I went to him. “You know damn well we are.”
“You want me to go with you when you talk to your aunt and uncle?”
“No. Go talk to your sister if you want to. Brace yourself though. She might surprise you.”
She did. And braced or not, he wasn’t ready for his sister’s reaction.
“I thought I knew her,” he told me afterward. “I mean, I did know her. But I guess we’ve lost touch more than I thought.”
“What did she say?”
“That she didn’t want to meet you, wouldn’t have you in her house—or me either if I married you.” He leaned back on the shabby purple sofa that had come with my apartment and looked up at me. “And she said a lot of other things. You don’t want to hear them.”
“I believe you.”
He shook his head. “The thing is, there’s no reason for her to react this way. She didn’t even believe the garbage she was handing me—or didn’t used to. It’s as though she was quoting someone else. Her husband, probably. Pompous little bastard. I used to try to like him for her sake.”
“Her husband is prejudiced?”
“Her husband would have made a good Nazi. She used to joke about it—though never when he could hear.”
“But she married him.”
“Desperation. She would have married almost anybody.” He smiled a little. “In high school, she and this friend of hers spent all their time together because neither of them could get a boyfriend. The other girl was black and fat and homely, and Carol was white and fat and homely. Half the time, we couldn’t figure out whether she lived at the girl’s house or the girl lived with us. My friends knew them both, but they were too young for them—Carol’s three years older than I am. Anyway, she and this girl sort of comforted each other and fell off their diets together and planned to go to the same college so they wouldn’t have to break up the partnership. The other girl really went, but Carol changed her mind and trained to become a dental assistant. She wound up marrying the first dentist she ever worked for—a smug little reactionary twenty years older than she was. Now she lives in a big house in La Canada and quotes clichéd bigotry at me for wanting to marry you.”
I shrugged, not knowing what to say. I-told-you-so? Hardly. “My mother’s car broke down in La Canada once,” I told him. “Three people called the police on her while she was waiting for my uncle to come and get her. Suspicious character. Five-three, she was. About a hundred pounds. Real dangerous.”
“Sounds like the reactionary moved to the right town.”
“I don’t know, that was back in nineteen sixty just before my mother died.
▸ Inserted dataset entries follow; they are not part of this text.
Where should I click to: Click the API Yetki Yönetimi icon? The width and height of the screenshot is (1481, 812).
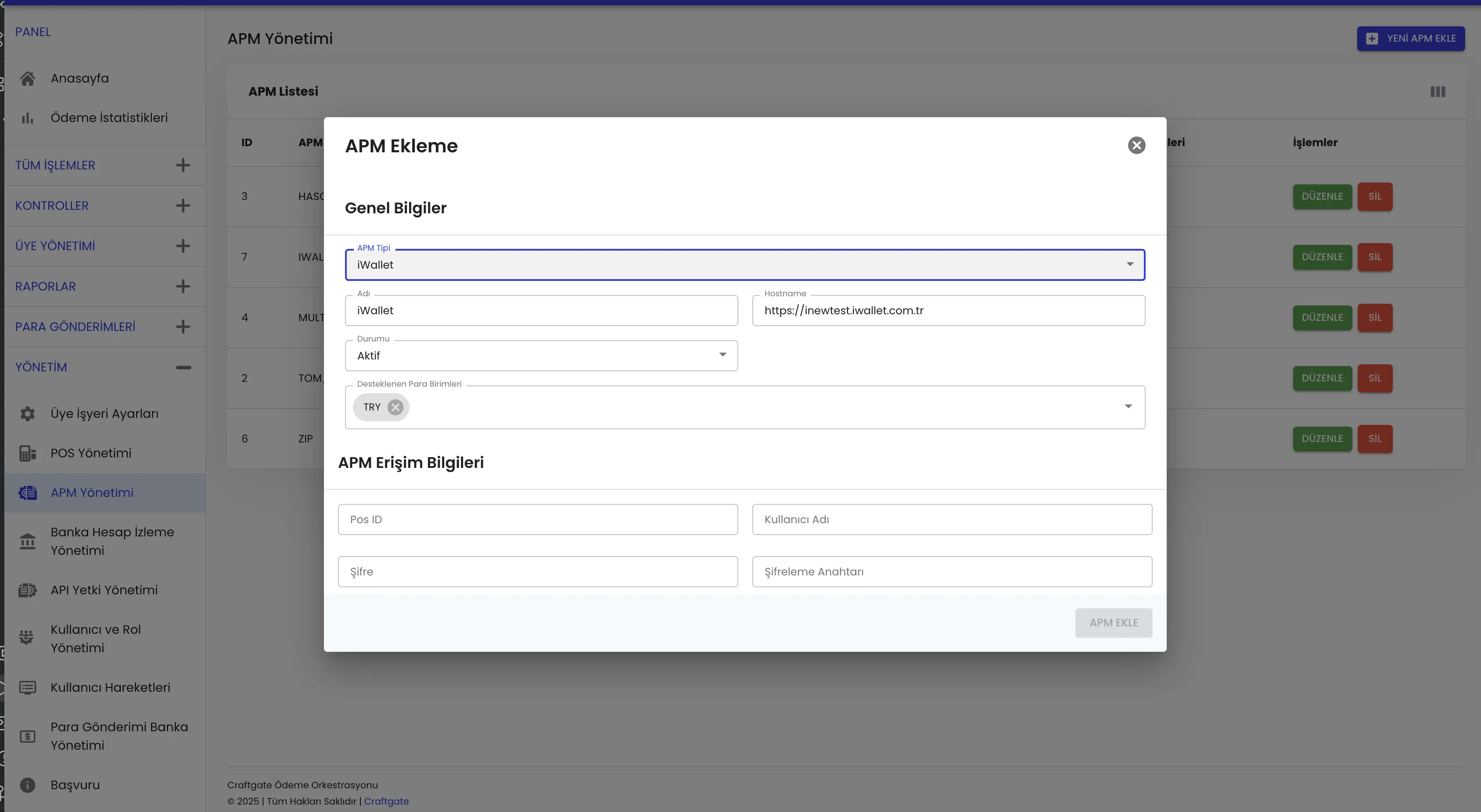[27, 590]
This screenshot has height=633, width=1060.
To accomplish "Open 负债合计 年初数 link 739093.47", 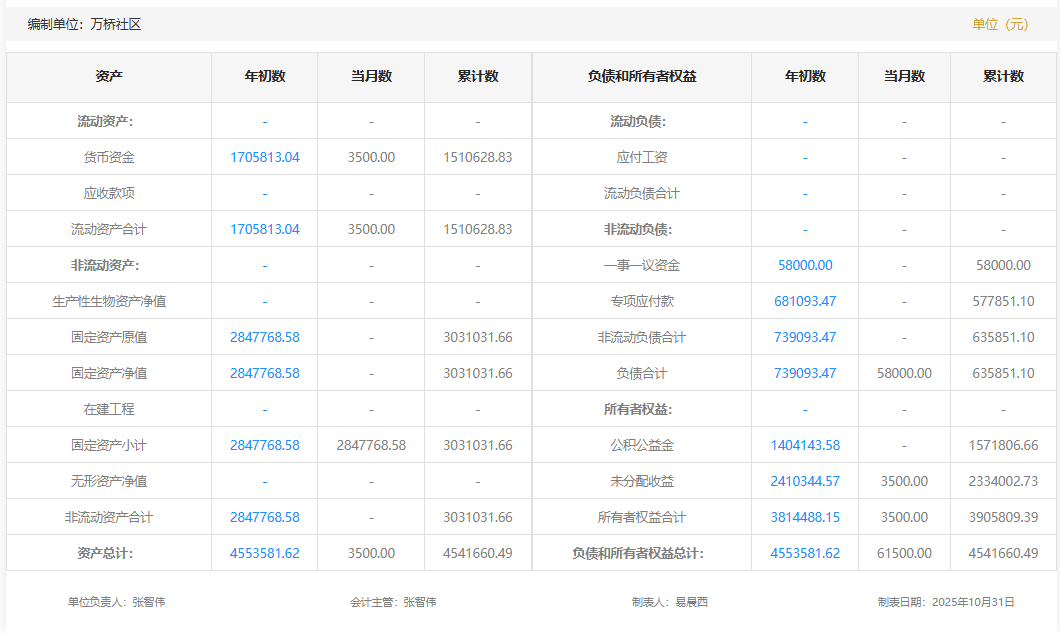I will coord(805,373).
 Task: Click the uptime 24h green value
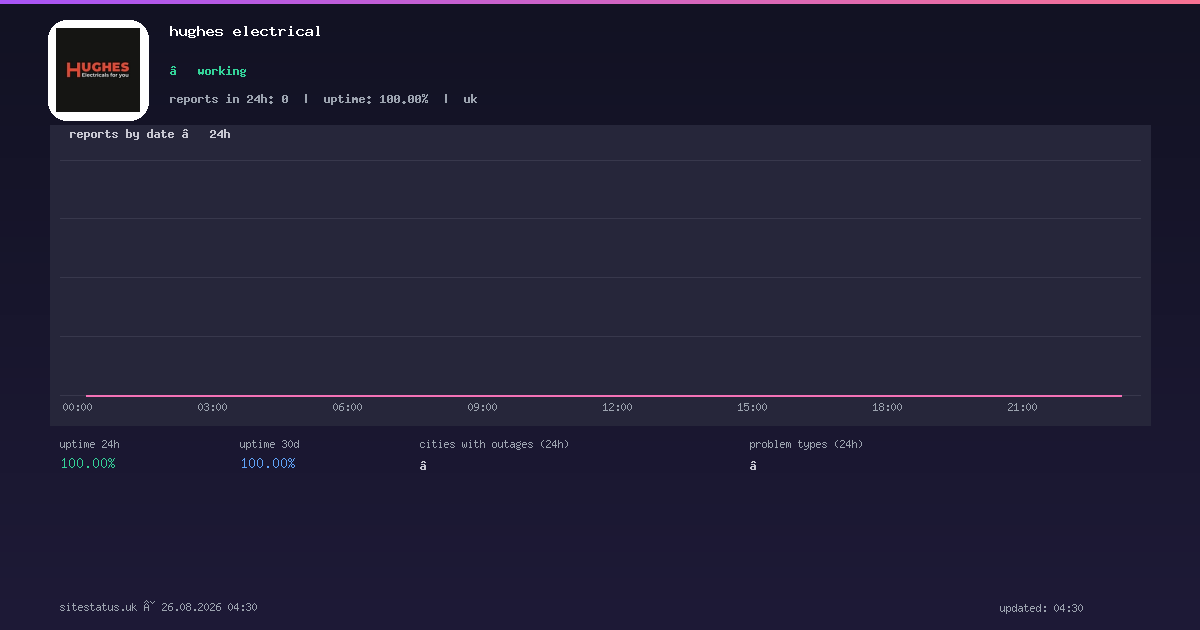[x=88, y=463]
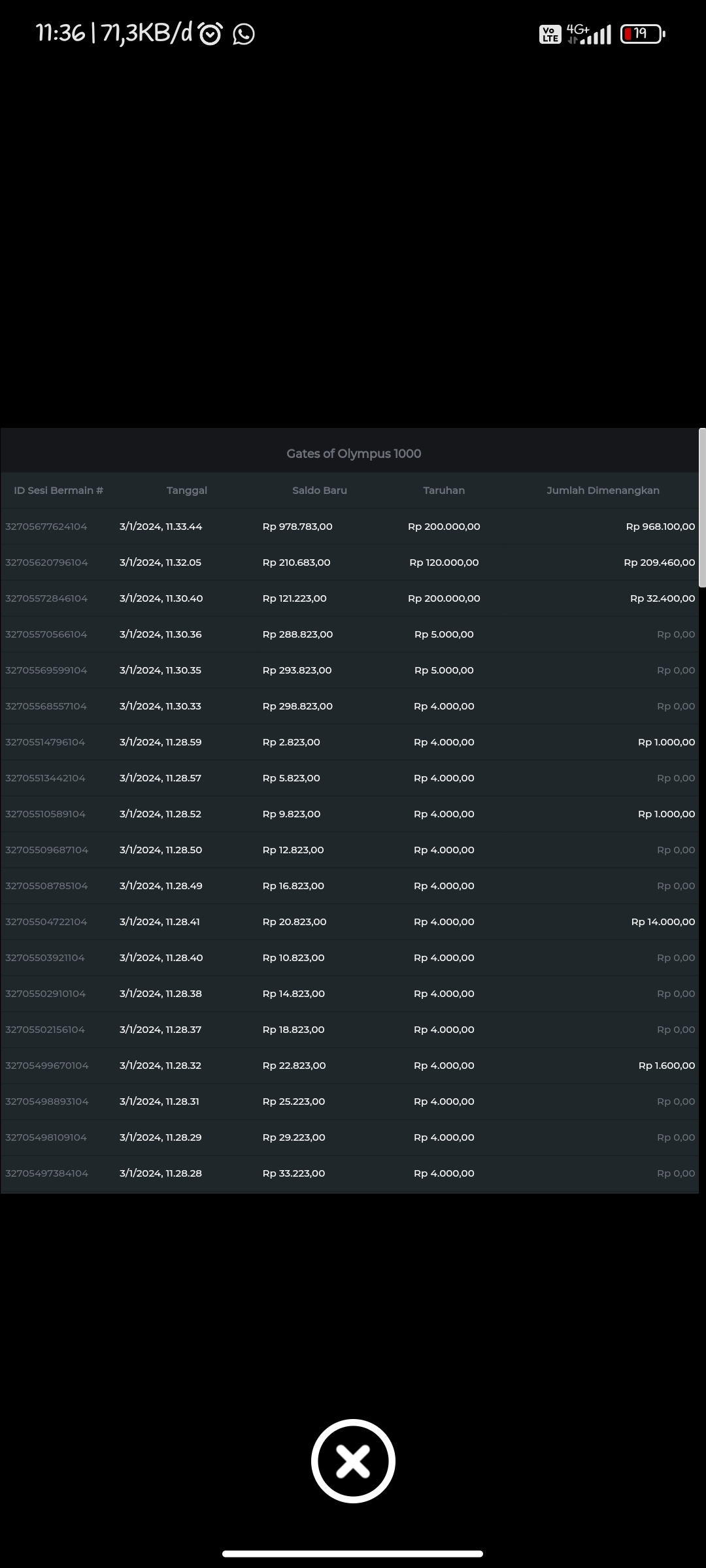
Task: Click the Taruhan column header
Action: pyautogui.click(x=444, y=491)
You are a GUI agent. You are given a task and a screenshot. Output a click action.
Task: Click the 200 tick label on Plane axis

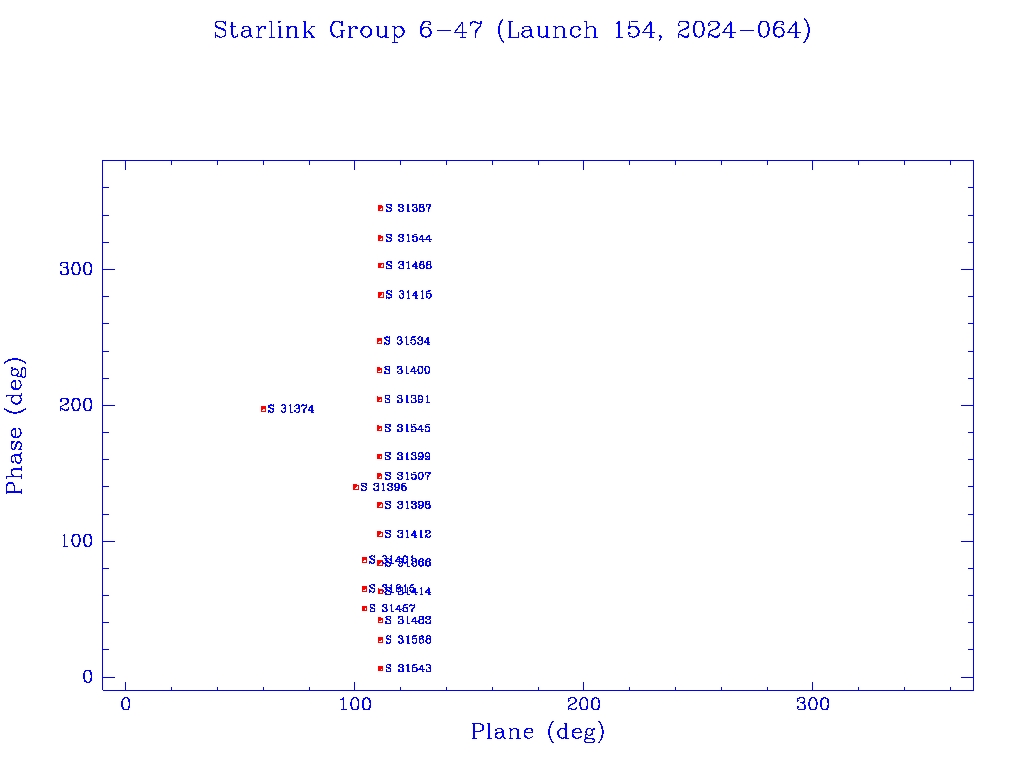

Things may have improved by now.”
“What did your aunt and uncle say about me, Dana?”
I looked at my hands, thinking about all they had said, paring it down wearily. “I think my aunt accepts the idea of my marrying you because any children we have will be light. Lighter than I am, anyway. She always said I was a little too ‘highly visible.’”
He stared at me.
“You see? I told you they were old. She doesn’t care much for white people, but she prefers light-skinned blacks. Figure that out. Anyway, she ‘forgives’ me for you. But my uncle doesn’t. He’s sort of taken this personally.”
“Personally, how?”
“He … well, he’s my mother’s oldest brother, and he was like a father to me even before my mother died because my father died when I was a baby. Now … it’s as though I’ve rejected him. Or at least that’s the way he feels. It bothered me, really. He was more hurt than mad. Honestly hurt. I had to get away from him.”
“But, he knew you’d marry some day. How could a thing as natural as that be a rejection?”
“I’m marrying you.” I reached up and twisted a few strands of his straight gray hair between my fingers. “He wants me to marry someone like him—someone who looks like him. A black man.”
“Oh.”
“I was always close to him. He and my aunt wanted kids, and they couldn’t have any. I was their kid.”
“And now?”
“Now … well, they have a couple of apartment houses over in Pasadena—small places, but nice. The last thing my uncle said to me was that he’d rather will them to his church than leave them to me and see them fall into white hands. I think that was the worst thing he could think of to do to me. Or he thought it was the worst thing.”